When the toys had gone and Suzette and Boy Doll were alone, he said to her: “Suzette, how can you be friendly with those common toys? Why, you even talked with the butcher boy who has the shop across the room. We belong to a much higher order of toys; you must have more pride if you expect me to marry you.”

“I do not expect to marry you,” said Suzette, “and I wish you had not come here to live; the toys are just getting so they speak to me, and we were having such jolly times.”

“Jolly times with the butcher and the jumping jack, and Teddy Bear, and the cart driver, and all those common toys,” said Boy Doll with a high and haughty air, “really, Suzette, I never could marry anyone who had such common taste.”

“Nobody asked you to marry me,” said Suzette with a toss of her head.

“Ah! but there is no one else for you to marry; you will be an old maid,” said Boy Doll.

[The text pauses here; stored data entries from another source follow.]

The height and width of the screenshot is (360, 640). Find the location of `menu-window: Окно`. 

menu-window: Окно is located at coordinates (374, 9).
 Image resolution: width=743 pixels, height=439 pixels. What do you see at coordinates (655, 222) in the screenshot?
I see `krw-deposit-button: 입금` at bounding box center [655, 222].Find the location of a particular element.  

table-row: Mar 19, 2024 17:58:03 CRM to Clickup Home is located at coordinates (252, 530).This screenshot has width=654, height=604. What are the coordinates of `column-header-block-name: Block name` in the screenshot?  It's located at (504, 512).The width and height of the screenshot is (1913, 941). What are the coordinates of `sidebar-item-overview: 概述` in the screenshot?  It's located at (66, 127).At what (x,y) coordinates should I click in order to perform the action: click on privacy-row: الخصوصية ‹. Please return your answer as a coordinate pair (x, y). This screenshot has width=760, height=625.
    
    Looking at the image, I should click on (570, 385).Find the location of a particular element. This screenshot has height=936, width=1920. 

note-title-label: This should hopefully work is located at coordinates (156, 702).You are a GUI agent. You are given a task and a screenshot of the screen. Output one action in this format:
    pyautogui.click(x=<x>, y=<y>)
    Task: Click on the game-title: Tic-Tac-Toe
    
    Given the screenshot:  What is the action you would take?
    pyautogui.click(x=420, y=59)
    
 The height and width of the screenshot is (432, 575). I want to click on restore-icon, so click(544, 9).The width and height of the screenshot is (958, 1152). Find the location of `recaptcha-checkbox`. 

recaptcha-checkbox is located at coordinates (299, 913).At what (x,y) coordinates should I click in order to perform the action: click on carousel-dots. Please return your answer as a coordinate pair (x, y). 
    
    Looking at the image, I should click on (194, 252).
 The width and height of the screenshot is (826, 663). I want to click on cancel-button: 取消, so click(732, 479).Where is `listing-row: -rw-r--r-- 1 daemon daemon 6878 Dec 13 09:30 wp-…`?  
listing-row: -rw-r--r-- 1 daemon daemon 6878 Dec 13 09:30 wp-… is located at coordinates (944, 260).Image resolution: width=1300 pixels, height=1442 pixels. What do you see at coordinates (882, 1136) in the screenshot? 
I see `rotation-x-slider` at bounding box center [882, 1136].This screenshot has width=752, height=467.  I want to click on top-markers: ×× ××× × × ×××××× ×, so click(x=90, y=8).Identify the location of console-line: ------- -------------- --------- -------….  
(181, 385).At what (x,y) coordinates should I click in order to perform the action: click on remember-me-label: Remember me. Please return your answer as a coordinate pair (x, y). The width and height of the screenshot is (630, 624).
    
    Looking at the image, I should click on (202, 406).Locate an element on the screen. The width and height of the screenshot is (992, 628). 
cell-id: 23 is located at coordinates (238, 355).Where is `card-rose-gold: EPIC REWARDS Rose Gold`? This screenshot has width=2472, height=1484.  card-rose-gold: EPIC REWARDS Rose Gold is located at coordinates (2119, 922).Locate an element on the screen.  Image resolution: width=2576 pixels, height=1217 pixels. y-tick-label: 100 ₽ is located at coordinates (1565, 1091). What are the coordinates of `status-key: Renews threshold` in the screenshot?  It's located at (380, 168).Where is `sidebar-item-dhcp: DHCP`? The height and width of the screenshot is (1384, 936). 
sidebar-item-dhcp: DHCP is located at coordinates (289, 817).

“We will see about that,” said Suzette, walking across the room and joining the other toys, to whom she repeated what the haughty Boy Doll had said.

The butcher, in his nice, clean white apron, stepped nearer to Suzette. “Could you love a butcher man, Suzette?” he asked.

“If he loved me,” answered Suzette.

“He does,” said the butcher, who was a toy of few words.

So Suzette and the butcher man were married, and Suzette lived on the opposite side of the playroom, where the butcher man had his little shop, and the Boy Doll, after a little while, went to live in a box in the far corner of the playroom.

Sometimes, of a night, when all the toys are laughing and having a jolly time in front of the butcher man’s shop, Boy Doll peeks over the box where he lives and looks at them.

“Perhaps, after all, Suzette is happier than I am,” he will sigh. “No one cares whether I am alive or not.”

And Suzette, in her gingham dress—for she no longer wears her pretty French frocks—looks across at her old home on the other side of the playroom and says: “I am glad I live over here. I’d rather be the happy wife of the butcher man than live on the other side alone.”

“But you could have married the Boy Doll,” the butcher man said to her.

“Oh! I had forgotten all about the poor bachelor Boy Doll,” Suzette answered. “I wonder if he will ever marry?”

“Not unless some other doll comes to the playroom to live, for I married the only doll in the room,” the butcher man replied, “and it is lucky for you that I did.”

“How is that, you saucy man?” Suzette laughingly asked.

“Because if you had married Boy Doll, I would have sold you tough meat,” answered the butcher man with a laugh.